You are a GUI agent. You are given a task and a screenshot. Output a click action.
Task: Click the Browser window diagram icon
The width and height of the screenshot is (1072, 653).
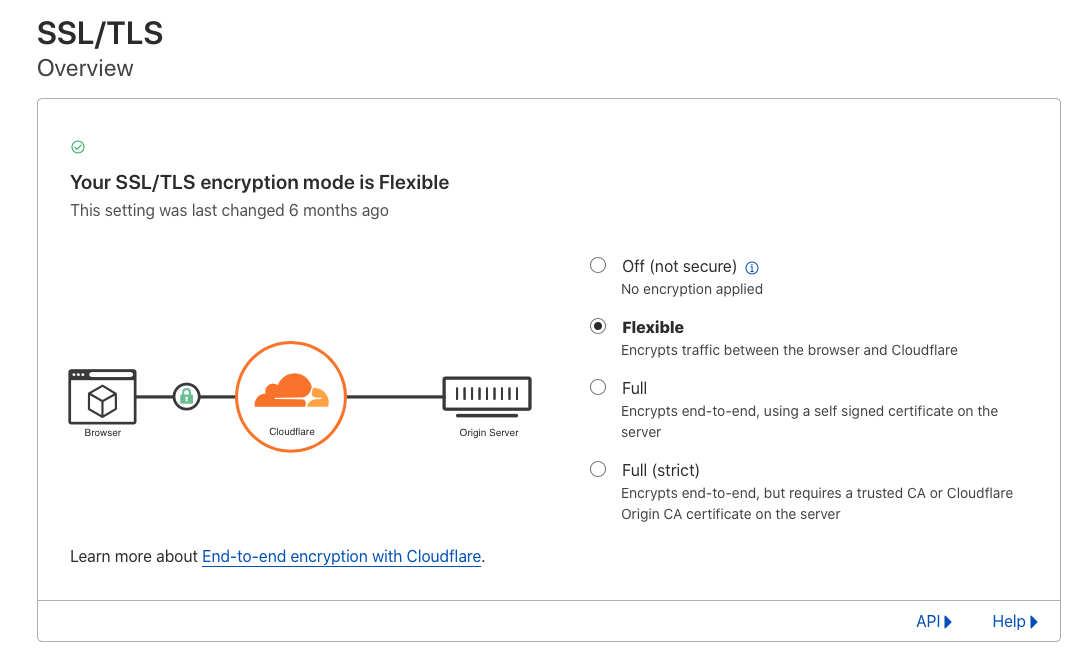103,397
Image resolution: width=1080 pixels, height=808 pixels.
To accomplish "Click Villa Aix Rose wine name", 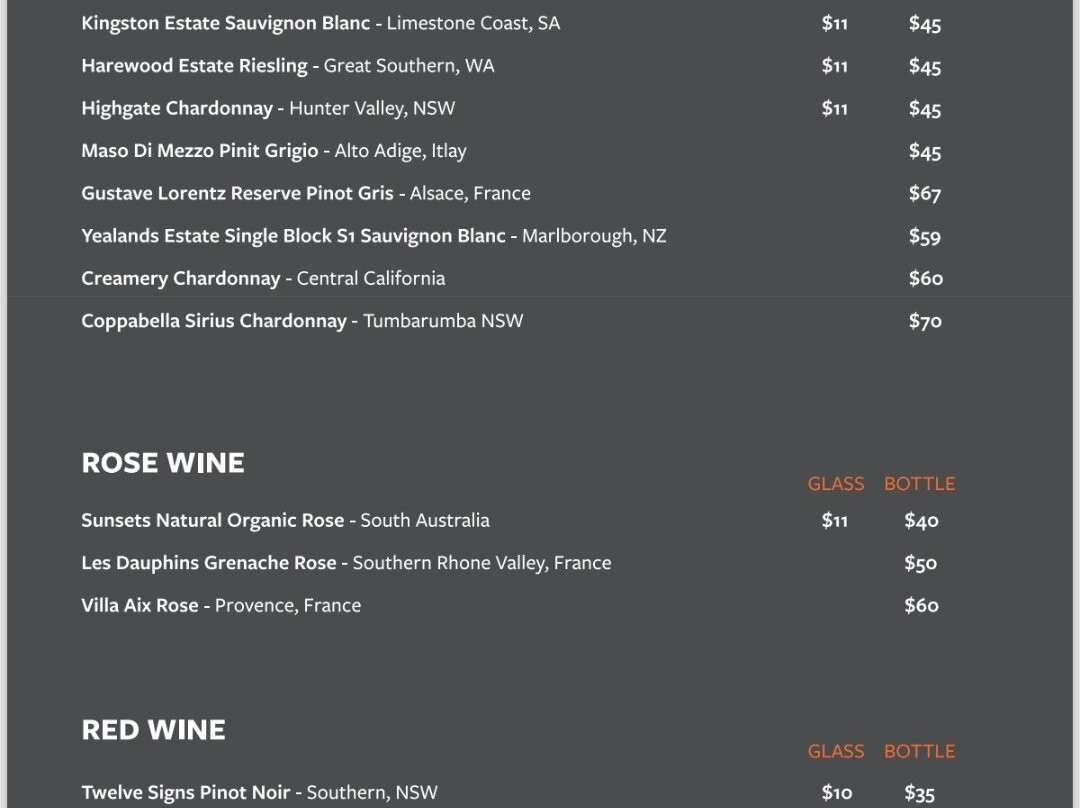I will pyautogui.click(x=140, y=605).
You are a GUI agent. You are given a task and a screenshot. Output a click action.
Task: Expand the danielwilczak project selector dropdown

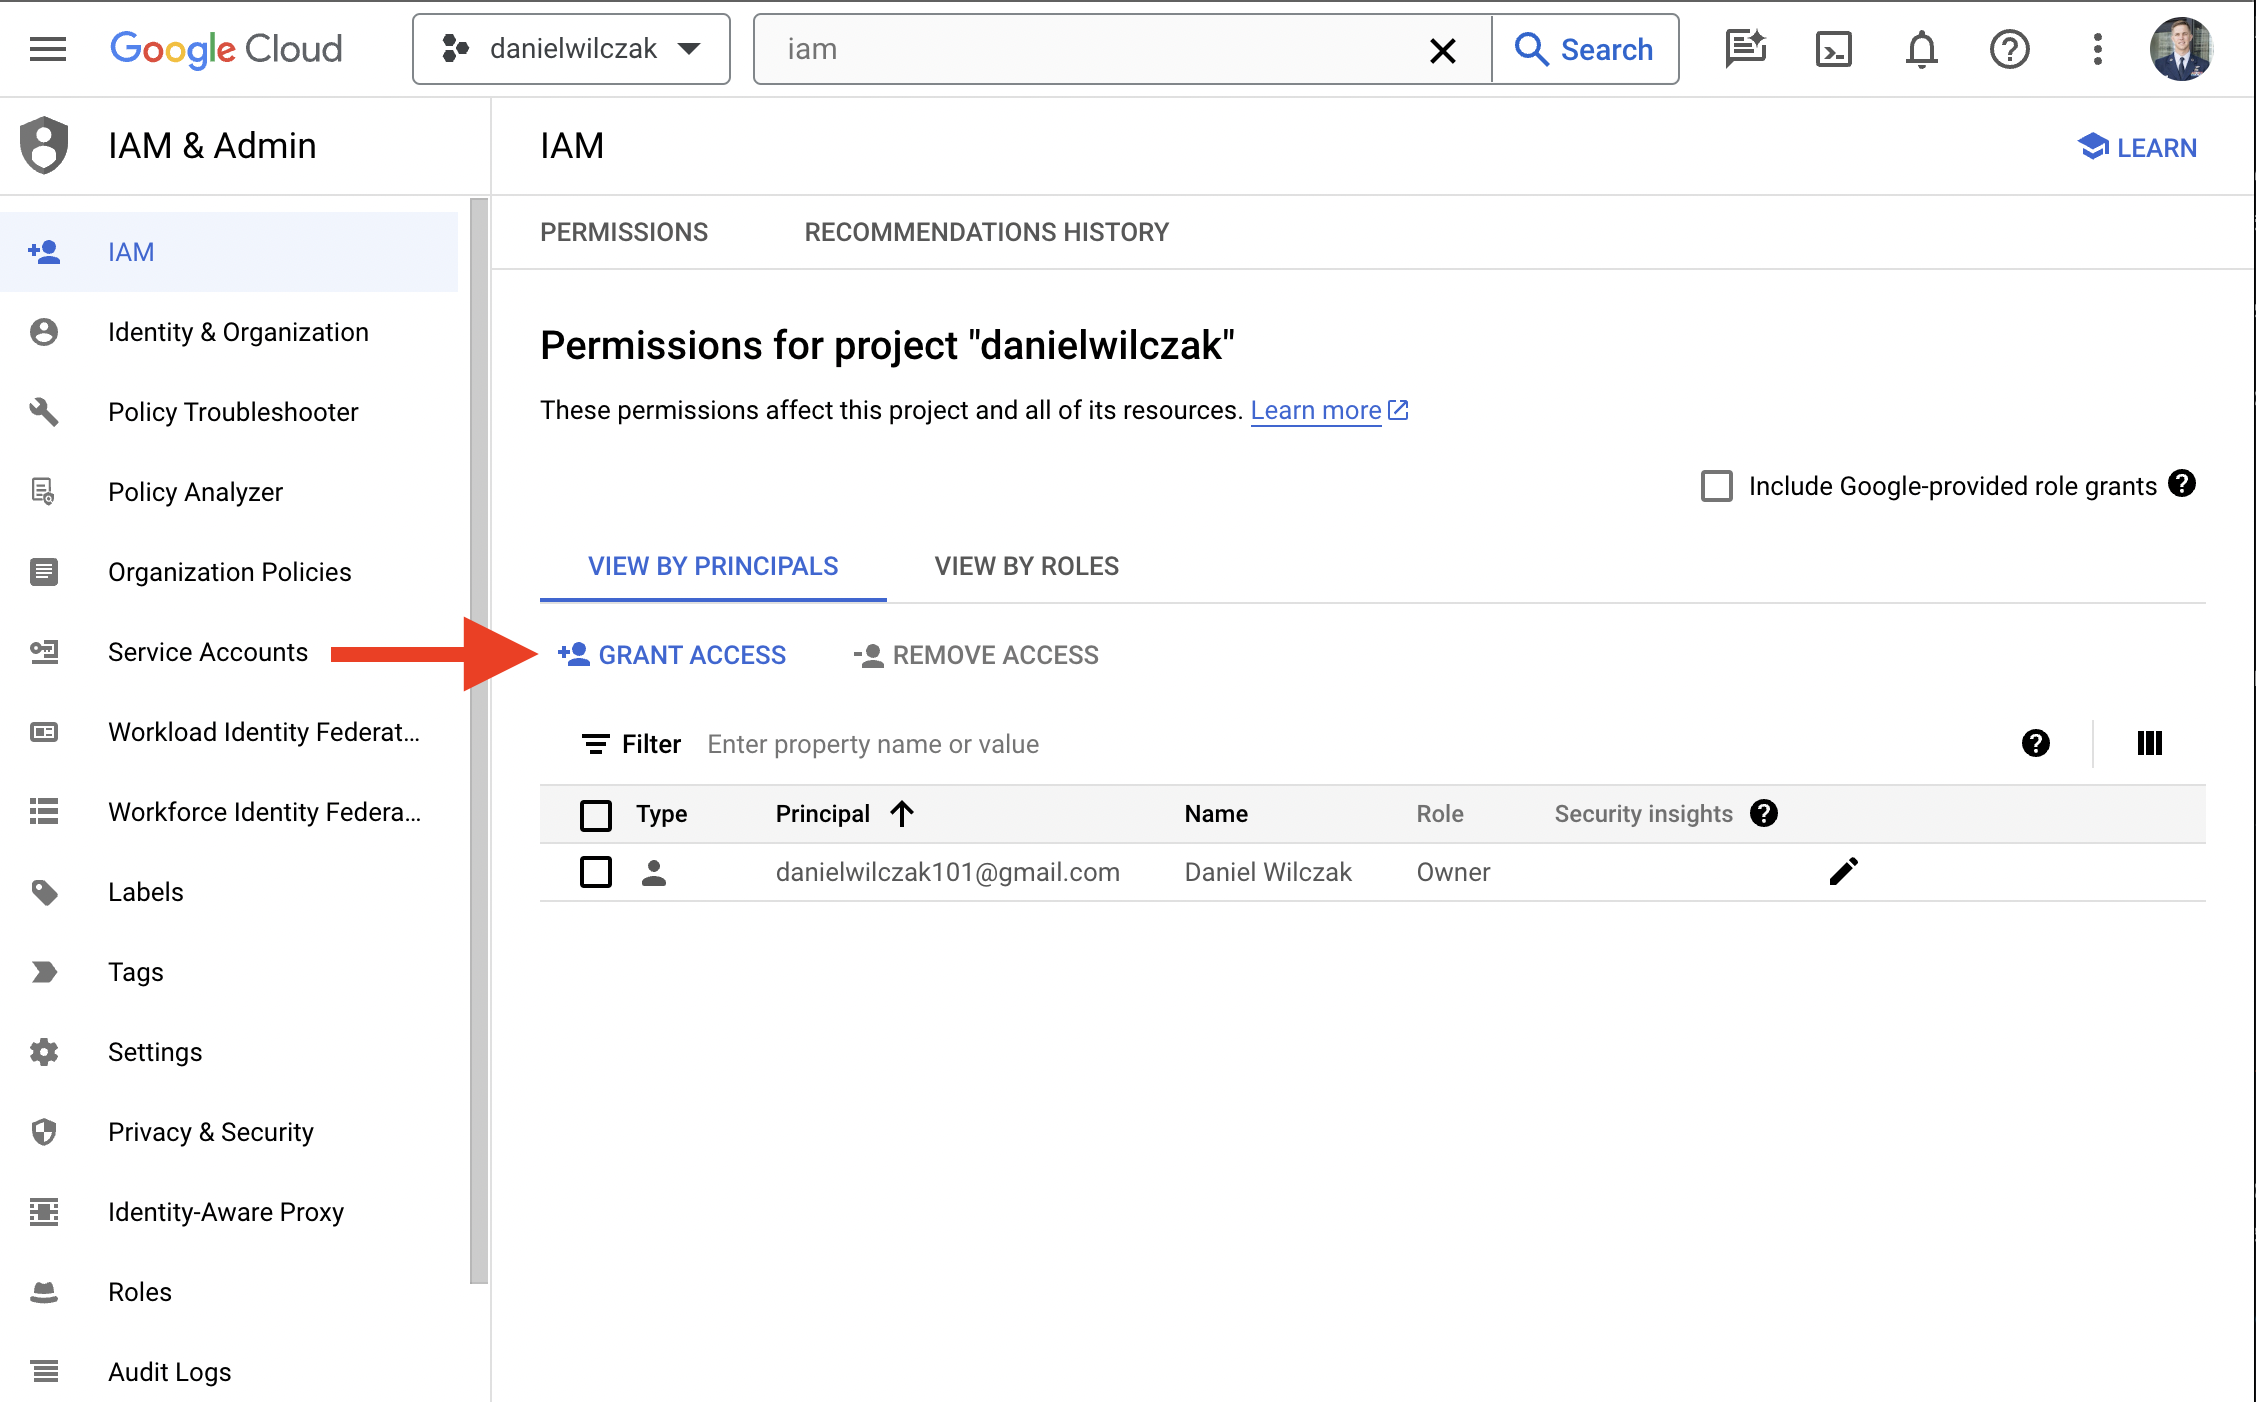coord(571,49)
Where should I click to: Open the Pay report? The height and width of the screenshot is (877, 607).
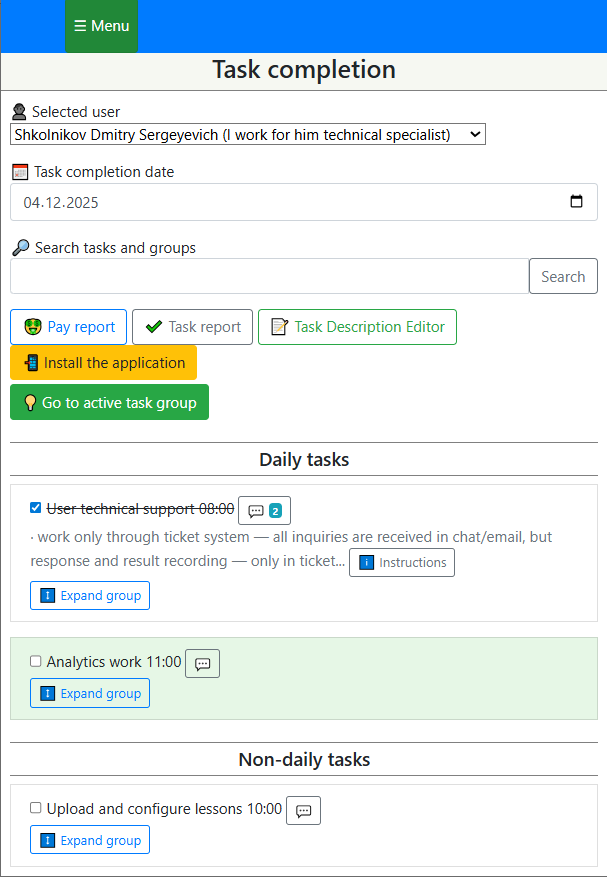click(69, 327)
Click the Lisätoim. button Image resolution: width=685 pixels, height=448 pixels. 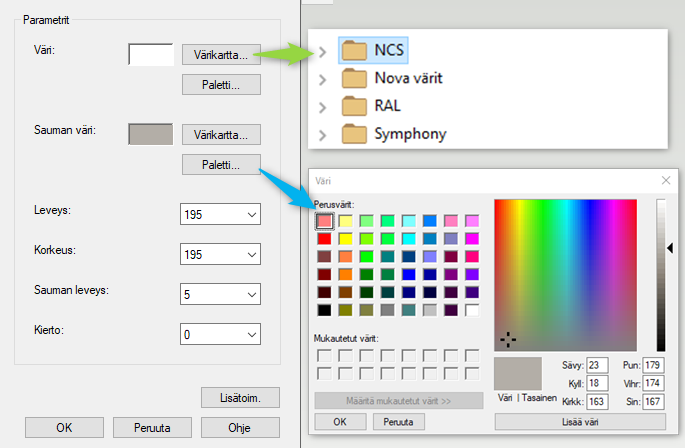(x=240, y=398)
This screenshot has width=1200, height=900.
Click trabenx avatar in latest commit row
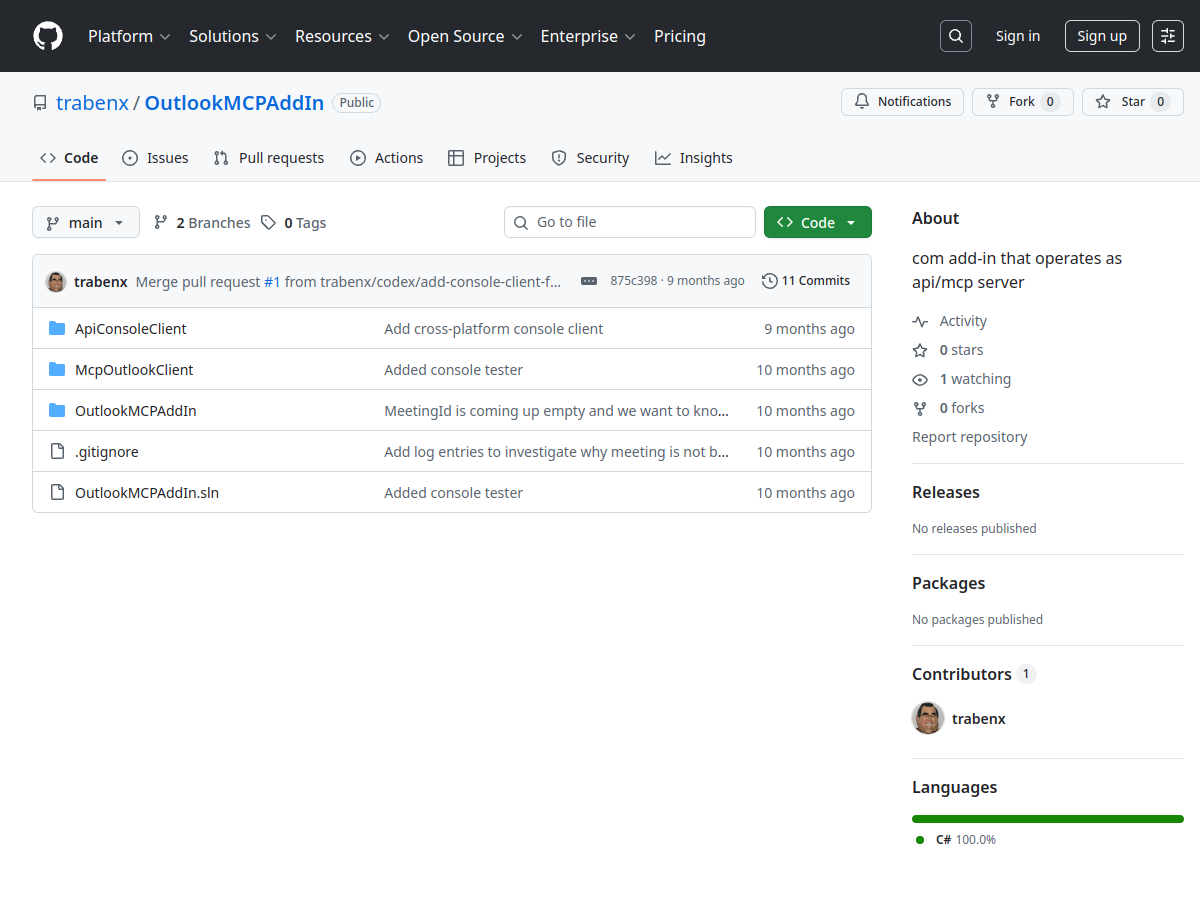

==================================================

**Activity:**
Only the lines from the one with "This screenshot has width=1200, height=900." to the last line of the listing, inclusive, are to be set down, exactly as they stand and without pictures.

**Expected output:**
This screenshot has width=1200, height=900.
Click trabenx avatar in latest commit row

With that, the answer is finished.